* _TEXT EXTRACT_:
LCS Mafia’s Full-Court Press


The LCS program has used this week’s Surface Navy Association conference in DC for a full-court messaging press against the ever-controversial platform’s critics. Between this month’s Proceedings cover story by Rear Admiral Rowden, director Surface Warfare Division, and yesterday’s LCS Counsel panel the message is loud if not clear: LCS isn’t broken; it’s on schedule (NAVSEA’s chief engineer actually made the claim that it’s ahead of schedule relative to how previous platforms came on line), and it’s exactly the ship that the Navy wants and needs.

However the facts and logic behind those claims are less watertight – about as watertight as LCS-2’s magnesium-alloyed aluminum hull with extensive galvanic corrosion. The ultimate question in the Pentagon’s current fiscal environment is whether LCS’s engineering and design challenges and cost growth are acceptable going forward considering how much is left unknown about how the ship will be used, how it will be manned, and how much it will cost to operate.

The conduct of the LCS Counsel panel at SNA could be viewed two ways: It was either an unflinching defense of LCS or a demonstration of how broken the DoD acquisition process is.The panel parried the criticisms one-for-one, sometimes going deep into semantics matrices. An audience member questioned the ship’s survivability, the panel asked what the questioner meant by “survivable.” And during the course of the survivability discussion someone brought up MRAP, which was both appropriate in terms of a platform that ultimately saved lives relative to the system it replaced, but off in terms of a platform that was presaged as a requirement going into the conflict.


And that’s where LCS is the poster child for a broken procurement process – including a broken requirements process as part of the procurement process. Basically, the process demands that the service make promises up front to reach the critical mass needed to get a program started, and then break those promises one-by-one as the program goes through design, production, testing, and fleet introduction.

In the case of LCS promises have been broken at every turn: The definition of “affordable” has changed. The unit cost (without mission packages) has nearly doubled. The definition of “survivable” has changed. (Survivability now includes the presence of at least three other LCSs that operate together and, really, it would be best if there was a carrier strike group nearby.) The definition of “reduced manpower” continues to creep up – they just added 10 more crew members to the standard ship’s complement, raising the total to 50.

* _Items listed in a dataset_:
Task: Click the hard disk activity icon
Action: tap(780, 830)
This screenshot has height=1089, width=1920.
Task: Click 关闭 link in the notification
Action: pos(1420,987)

* _PROBLEMS TO SOLVE_:
#1 According to the LCS commentary, who wrote this month's Proceedings cover story?
#2 Rewrite the part of the LCS commentary that opens with the words containing "In the case" and closes with "total to 50.", putting "per-ship price" in place of "unit cost".
#3 Write the next part of the LCS commentary, picking up after its final sentence.

* _ANSWERS TO EACH TASK_:
#1 Rear Admiral Rowden, director of the Surface Warfare Division.

#2
In the case of LCS promises have been broken at every turn: The definition of “affordable” has changed. The per-ship price (without mission packages) has nearly doubled. The definition of “survivable” has changed. (Survivability now includes the presence of at least three other LCSs that operate together and, really, it would be best if there was a carrier strike group nearby.) The definition of “reduced manpower” continues to creep up – they just added 10 more crew members to the standard ship’s complement, raising the total to 50.

#3
The rest is a grab bag of factoids that come off as more episodic than protractedly planned. The total buy in the program of record is 24 ships, but the numbers on the slide in terms of out-year production only added up to 14 (12 Lockheed-Martin versions and 2 General Dynamics versions). The two LCS designs don’t look anything alike, but the goal in terms of maintainability and sustainability is commonality. (So why have two versions then?) LCS 1 is going to WESTPAC this spring. LCS 2 is entering operational test in two of three mission areas. One admiral on the panel says “Modularity is the wave of the future,” while another says the modules will be switched out “only to meet theater requirements, not as a matter of routine.” VADM Mark Skinner from ASN(RDA) likened the LCS to an “iPhone with apps” in terms of its open architecture, which again was a perfect metaphor for the ship’s conundrum in terms of the intended versus the unintended. Choosing the right apps could be viewed as a zero sum game. If I had to pay to develop the apps on my smartphone right now, which ones would actually be there?

And the panel introduced the concept of “Rapid Technology Insertion,” one of those brilliant terms that nobody does like the DoD procurement arena. Like “concurrence” with JSF and “spiral development” with Super Hornet before it, the LCS RTI program understands they’re not ever going to have the funding or the time they need to get it right the first go ‘round, so they’ll keep things blissfully ill-defined and jam capabilities into the ship in the event the planets occasionally align down the road in terms of funded technologies.

Nicely ahead of the curve or a complete cop-out? Future LCS crews will be the judges.

And speaking of future LCS crews, unlike the blackshoes with career aspirations that came before them, the LCS is most likely the only class of ship in which they will ever serve. The training pipeline is specific and intense and lasts upwards of two years for a first tour sailor – about the time it used to take a pilot to go through flight school (including FRS training).

VADM Rick Hunt, the director of the Navy Staff at OPNAV and head of the LCS Counsel said he would choose one word to describe LCS: “Opportunity.” It’s an interesting choice, a soft word perhaps by warfighting standards. Will a world of sequestration and trillion dollar bogies fund “opportunities” absent associated terms like “lethality” and “affordable readiness.”

VADM Hunt put a finer point on his meaning, again (as other members of the panel did) unwittingly slamming the system that’s supposed to field effective systems for the fleet.

“We should have put the ship at sea earlier, longer, and let our sailors figure it out,” Hunt said. “We were too conservative. Let our guys figure it out. Let them take it to the next level and they will.”

So what are the syscoms and their “industry partners” for again?